Load partitioned (spark) parquet to a bigquery table


I have data written out from spark, to parquet files in gcs, partitioned on a date column. The data in gcs look like this:

gs://mybucket/dataset/fileDate=2019-06-17/000.parquet
gs://mybucket/dataset/fileDate=2019-06-17/001.parquet

I'd like to load this to bigquery, such that the column fileDate in the resulting (partitioned) table is populated from the path. How can I do this?

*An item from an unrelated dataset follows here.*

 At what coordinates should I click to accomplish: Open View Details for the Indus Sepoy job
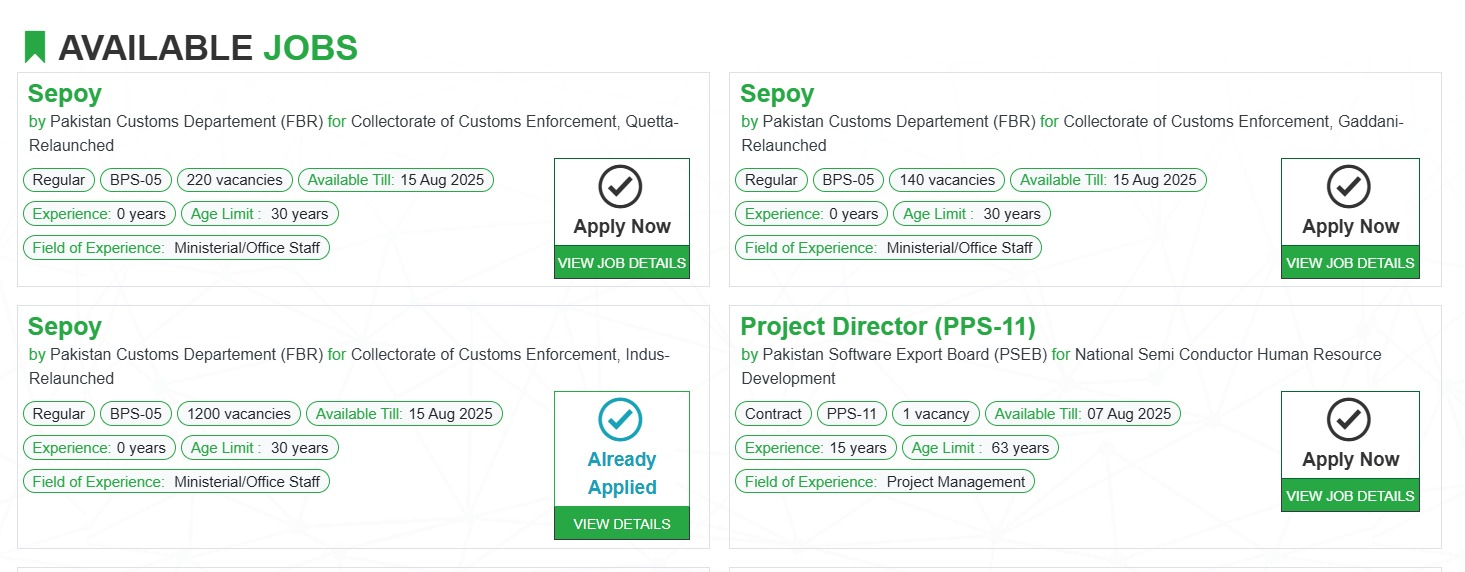[x=622, y=523]
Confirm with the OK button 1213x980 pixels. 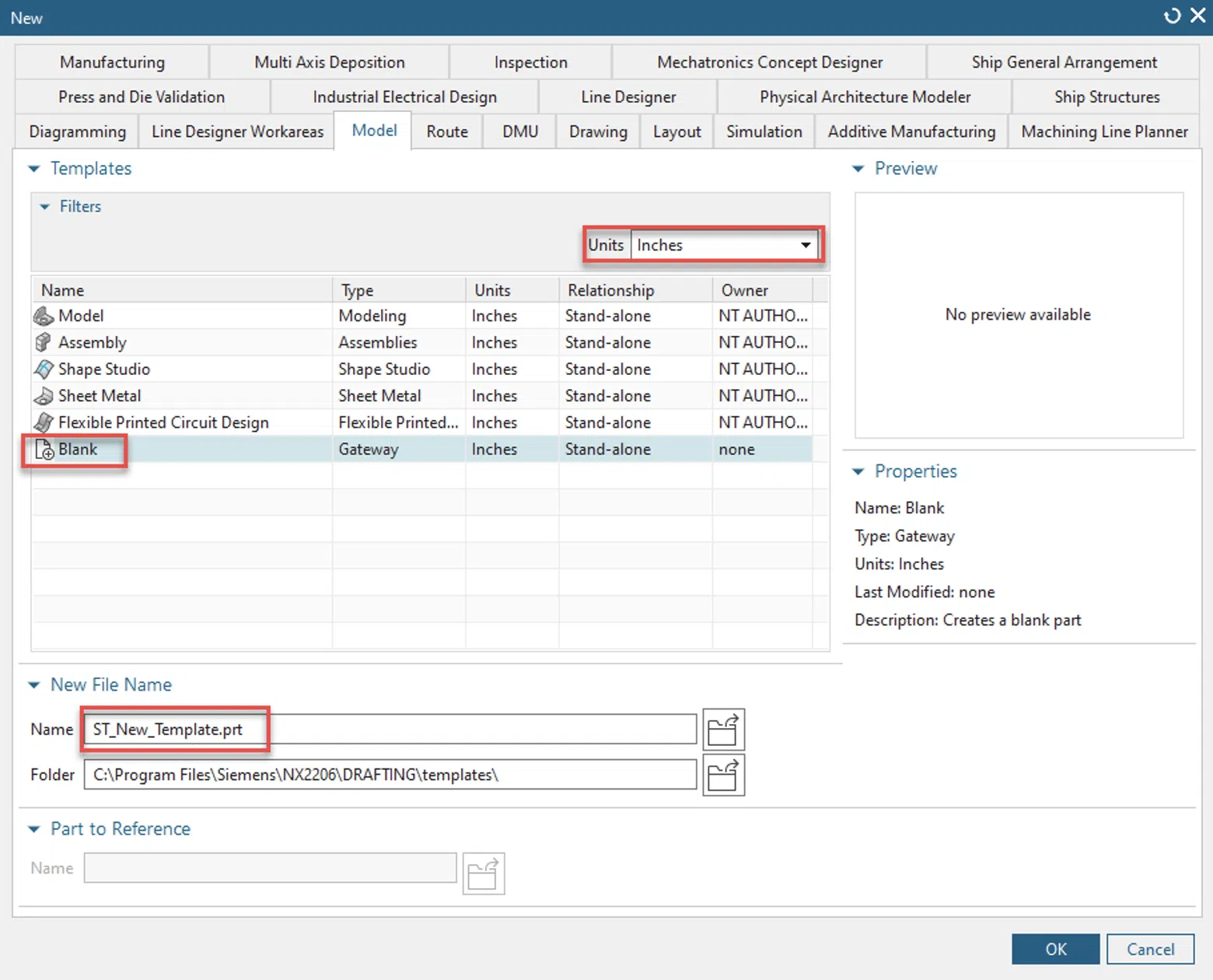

What I've tried so far, is to create the table and load the data to it with

bq --location=US load --source_format=PARQUET 'workspace:marcin_test.dataset_table' 'gs://mybucket/dataset/fileDate=2019-06-17/*'

This works in so far as data are loaded, but fileDate is null.


Solution

  • I am assuming that they are hive partitioned since they look like this but correct me if I am wrong. Try this:- bq load --source_format=PARQUET --autodetect --hive_partitioning_mode=AUTO --hive_partitioning_source_uri_prefix=gs://mybucket/dataset/ project-id:dataset_name.table_name gs://mybucket/dataset/fileDate=2019-06-17/*.parquet

    Reference: https://cloud.google.com/bigquery/docs/hive-partitioned-loads-gcs It should work.